In a 1999 national survey by Education Week, only 12% of teachers reported
that their state or district provided lists of software titles that match
curriculum standards. The pressure to satisfy curriculum requirements,
particularly in states with specific academic standards and high stakes tests,
adds to the difficulty of finding appropriate digital content. Unfortunately,
many teachers do not know where to turn to find out which digital content is
aligned with their curricula, nor do they have the time or expertise to do so (Fatemi,
1999). The situation seems unacceptable in an age where technology use and
national standards testing are at the forefront of education.
According to Dr. Laurence Peters (2000) of the U.S. Department of Education,
we should be assisting the entire nation's teachers to identify and use high
quality materials on behalf of standards-based reform.
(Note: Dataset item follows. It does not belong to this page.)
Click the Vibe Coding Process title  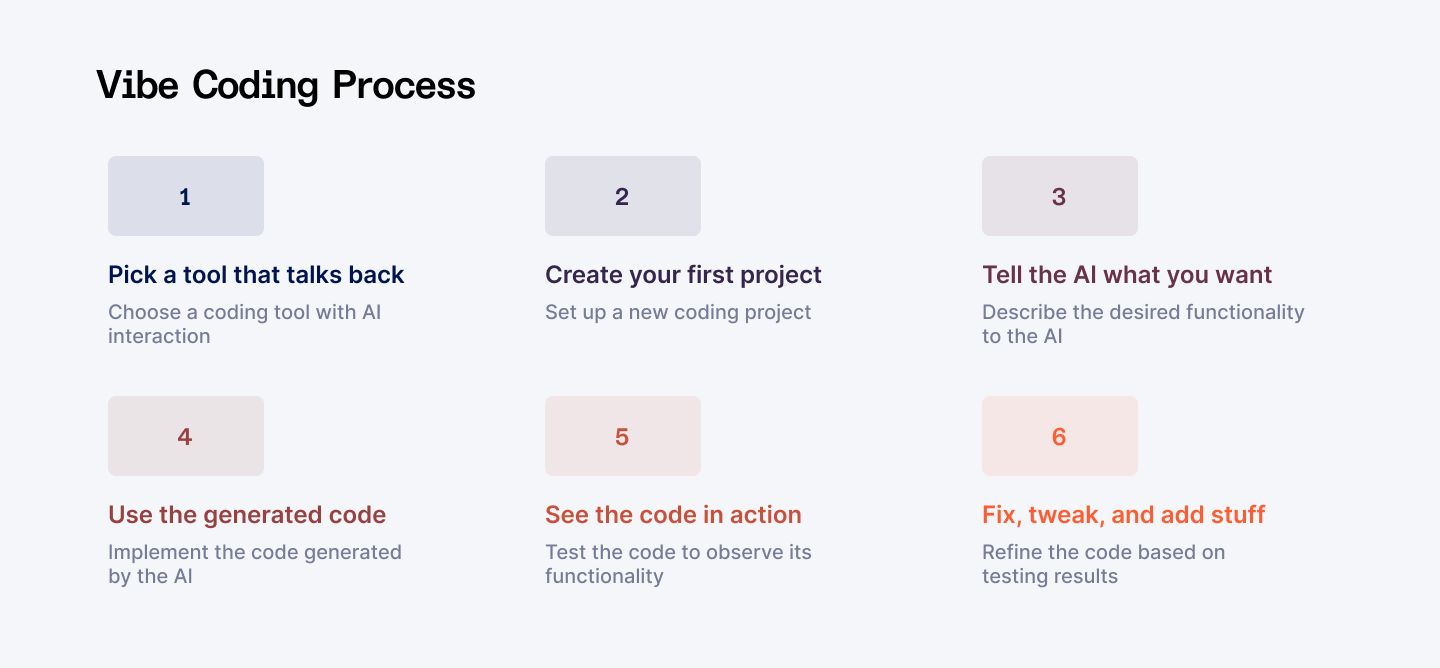(x=286, y=86)
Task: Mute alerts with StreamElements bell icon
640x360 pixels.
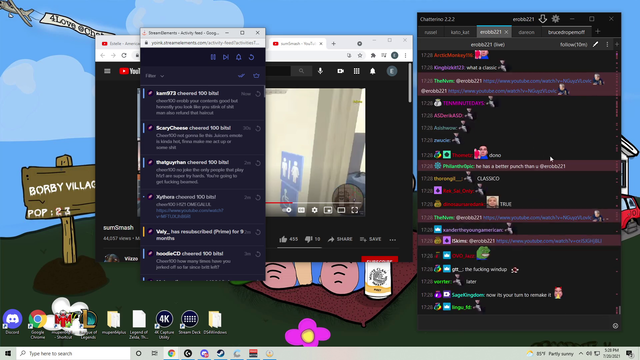Action: (239, 58)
A systemic approach to
technology selection helps save time and effort in ensuring quality control, and
frees teachers to spend more time teaching.
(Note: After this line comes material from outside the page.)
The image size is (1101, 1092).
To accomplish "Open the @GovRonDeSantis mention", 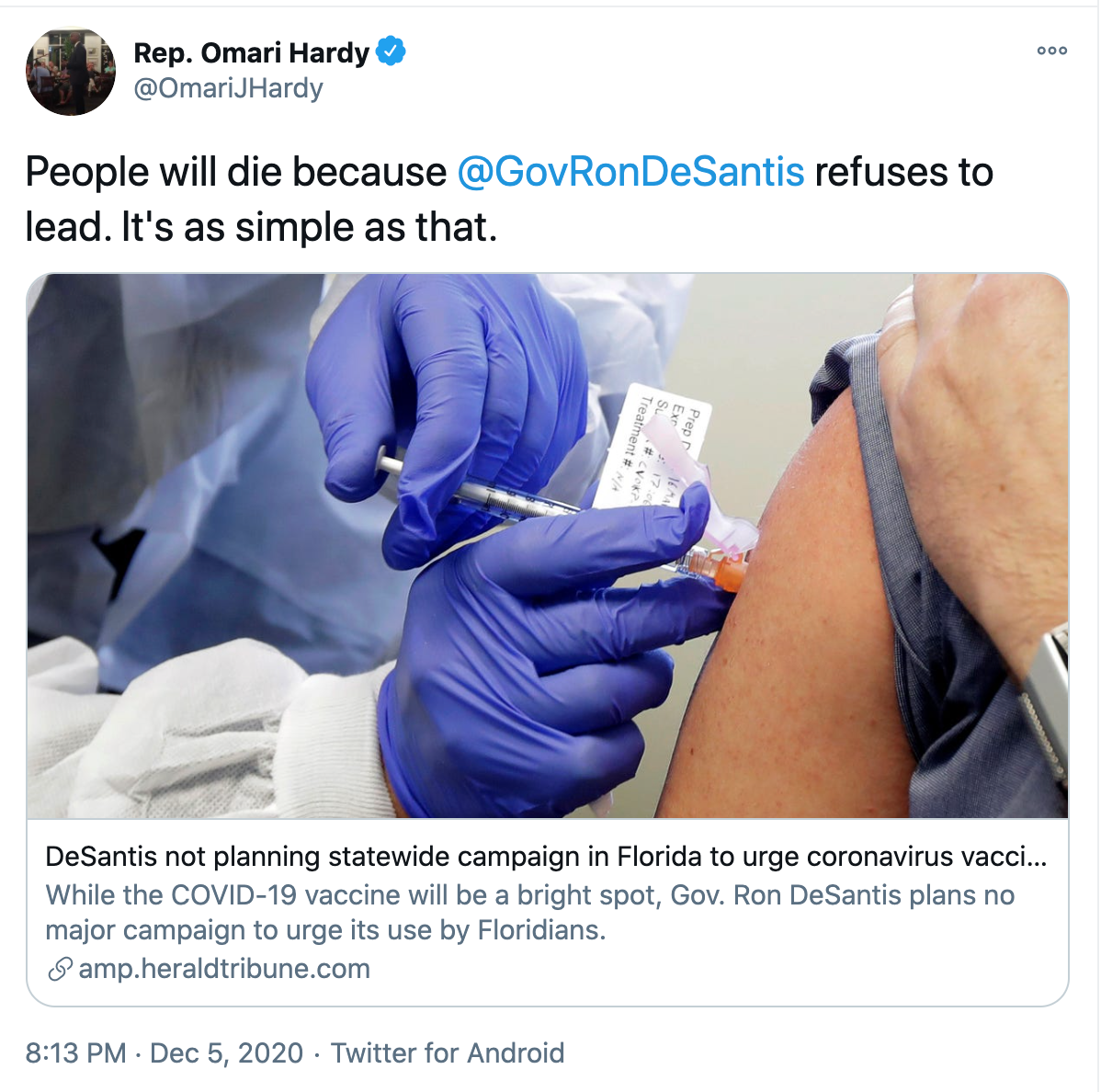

Recently, I conducted a survey study of teachers from 13 Ohio urban school
districts, which examined the use and effectiveness of software to help students
pass a standardized test required for high school graduation. Software quality
was a significant factor affecting teachers' decisions to use technology in
their instruction (Deubel, 2000). Weaknesses in software they used led to the
development of twenty guidelines to judge the instructional and technical merit
of software. The guidelines presented in this article should help K-12
technology coordinators, curriculum directors, administrators, and teachers,
according to Dr. Peters, to harness the power of educational technology to
advance the standards movement.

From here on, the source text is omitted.